OPDRACHT 1:
Beantwoord de volgende vragen aan de hand van de tekst over het schakelen van grote vermogens.
(a) Wat is bij het schakelen van grote vermogens het hoofdprobleem?
(b) Wat voor soort probleem is de "contact-bounce"?
(c) Hoe staan het relais en de triac volgens figuur 1 geschakeld?
OPDRACHT 2: Zet de tekst over het schakelen van grote vermogens met een relais en een triac voort na de laatste zin.

AANGELEVERDE TEKST:
Rob's web

Het schakelen van grote vermogens met een relais en een triac

Fig 1
Fig. 1. Schema.

Bij het schakelen van grote vermogens is het hoofdprobleem het elimineren van vonkenoverslag tijdens het maken en breken van de contacten. Dit geldt in principe voor alle soorten schakelaars, of dit nu relais- dan wel tuimelcontacten zijn.

De "contact-bounce" (het denderen van de contacten) heeft hier alles mee te maken; het is een mechanisch probleem. Zoals uit figuur 1 blijkt staan het relais en de triac parallel. Een triac mag korte tijd zwaar worden overbelast, waarvan dan ook dankbaar gebruik wordt gemaakt.

GEGEVEN MATERIAAL:
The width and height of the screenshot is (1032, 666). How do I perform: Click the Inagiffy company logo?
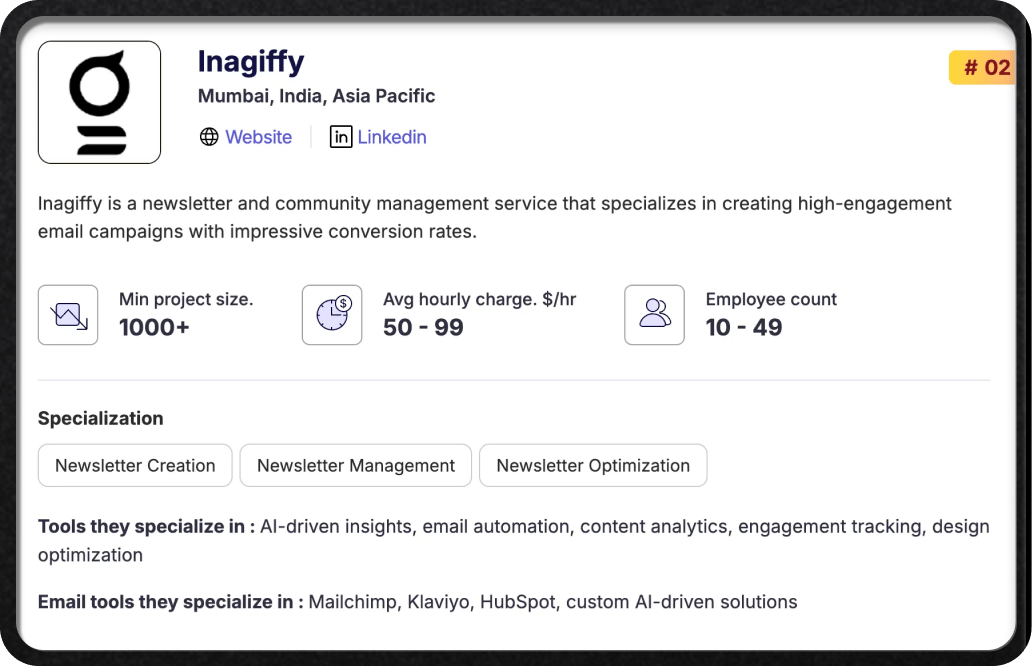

ANTWOORD 1:
(a) Het elimineren van vonkenoverslag tijdens het maken en breken van de contacten.
(b) Een mechanisch probleem.
(c) Parallel.

ANTWOORD 2:
In het schema is sprake van een relais met 5 A contacten en een 8 A triac. Ze maken het samen mogelijk 50 A te schakelen! U leest het goed vijftig Ampere. Door S1 te sluiten worden het relais en de triac bekrachtigd. Het relais heeft 15 milliseconden nodig om op te komen, "contact-bounce" stromen boven 5 A zouden reeds een daverende vonkenregen veroorzaken. De triac is echter aanmerkelijk snelleribij de eerste positieve periode duurt het slechts een microseconde, voordat de triac volledig geleidt. Bij een netfrequentie van 50 Hz duurt dit ongeveer 10 milliseconden. Dit houdt in dat het relais tenminste 5 milliseconden trager is, waardoor de vonken niet meer voorkomen. Zodra RLA1 is gesloten, is de triac verder buiten werking, totdat het relais afvalt. Bij opening van S1 valt het relais af, maar de triac blijft nog geleiden omdat C1 nog steeds is geladen. Nadat de lading van C1 via R1 en R2 naar de gate van de triac is weggevloeid stopt ook deze met geleiden. De minimum afschakeltijd van de triac is 1 microseconde, maar kan door wijziging van de R en C worden verlengd.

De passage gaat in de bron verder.